GABRIEL SILVA / VALERIA ALFONSO
ENTRE VISIONES Y LUGARES
MAYO 17 AL 28 DE JUNIO | 2025
En su devenir artístico, Gabriel Silva (Bogotá, 1955) siempre ha estado en la búsqueda de la representación de lo sagrado, temática íntimamente ligada a la historia de la pintura, que a través de sus imágenes ha develado interpretaciones de los santos, de la crucifixión de Jesús y de toda una iconografía alrededor del Antiguo y el Nuevo Testamento. Aunque Silva no comulga con alguna religión en particular, creció en un hogar católico en el que admiró la belleza de las representaciones de la Virgen y del Divino Niño.

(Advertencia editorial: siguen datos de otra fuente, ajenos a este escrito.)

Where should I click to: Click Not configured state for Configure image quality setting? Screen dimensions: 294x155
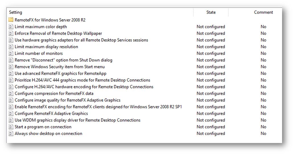tap(211, 100)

En vista panorámica de todo su recorrido, el trabajo de Silva ha estado encaminado a encontrar la materialización de lo intangible. Sus obras emanan un misterio y una cierta extrañeza que va ligada a su curiosidad espiritual. Si bien en algún momento no se consideró creyente de las doctrinas, constantemente ha dudado del lugar en el que deposita su fe, porque de lo que sí está seguro es de la trascendencia del plano terrenal.
En su búsqueda espiritual, Silva ha resonado con el animisimo, la creencia en la existencia de espíritus que animan todos los seres, porque para él lo divino está en la naturaleza. Esta convicción, primitiva del homo sapiens, se adhiere a la obra del artista junto a un precepto de la mitología griega que define a los seres elementales como genios formadores y protectores de la tierra, el agua, el aire y el fuego. Duendes, gnomos, hadas, quimeras, ondinas, náyades, faunos e incluso El Mohán y la Pata sola, leyendas del departamento del Tolima, han hecho parte de su imaginario. La pintura es la columna vertebral de su proceso creativo. Ha manifestado un lenguaje visual propio en el que gesta nuevos universos oníricos. El particular manejo del color que plasma en sus lienzos contribuye a crear la atmósfera de mundos desconocidos con figuras enigmáticas que invitan al espectador a sumergirse en una dimensión mística. Silva concibe el paisaje a partir de su memoria. Su atracción por esta inclinación comenzó por la observación de la pintura del siglo XVI, en especial la obra del holandés Pieter Brueghel el Viejo, que en el fondo, tras el primer plano, recrea figuras en distintas acciones. Este recurso se incrustó en el imaginario de Gabriel y ha sido recurrente en su trabajo, como también su inspiración en la literatura, en el cine y en su experiencia en el ámbito de la fotografía.
Valeria Alfonso (Bogotá, 1999) entiende la práctica pictórica como un ejercicio permanente que le posibilita el esclarecimiento de relaciones implícitas en medio de una constante manera de percibir el mundo. Es así como la «multiplicidad», tal como ha sido entendida por el teórico literario Italo Calvino, se constituye como noción central en su pintura, reflejando una voluntad por revelar, estructurar, o tal vez sugerir un entramado de vínculos mentales surgidos a partir de la confluencia de elementos heterogéneos en su experiencia interior de vida. Al respecto, Calvino asemeja la representación del mundo en su «multiplicidad» (haciendo referencia al estilo novelístico de Carlos Emilio Gadda), con una maraña intrincada donde concurren sin número de aspectos que simultáneamente integran cualquier acontecimiento.
De frente a esas constelaciones, el acto de escoger se convierte en una necesidad ineludible: “Al pintar de verdad, sale solamente una cosa – un solo momento”, afirma Alfonso, mientras que sobre sus lienzos brotan densas espesuras visuales atiborradas de matorrales, cerros y frailejones. “Crear una imagen es traer imágenes informadas por otras imágenes, desconocidas, allí contenidas”, añade. Los detalles crecen hasta cubrir todo el cuadro (retomando a Calvino, a pesar de que él se refería al hecho literario) desvelando de ese modo un tipo de pintura que podría asimilarse como un ejercicio fenomenológico: la experiencia interior de la consciencia, trasladada desde los estratos más íntimos para ser exteriorizada en el hecho pictórico.
Las pinturas de Valeria Alfonso invitan al espectador a la sensación, más que a la interpretación. El dormitorio de un romance que no fue, la ventana de una casa de su barrio, el tejado a dos aguas de su habitación, un par de tazas de té que se quedaron sin acabar. Todas esas evocaciones son trasladadas del interior sensible a la sensualidad de la pincelada, las texturas del soporte, la aventura del color. No queda nada más que abandonarse al interior de sus frondosas composiciones, viéndolas y volviéndolas a ver, descubriendo y redescubriendo elementos que se prestan al público como diminutos fotogramas de una inmensa película desenvuelta en la vida misma, abandonándose a la pintura como única forma posible de hacer sentido de esta caótica belleza.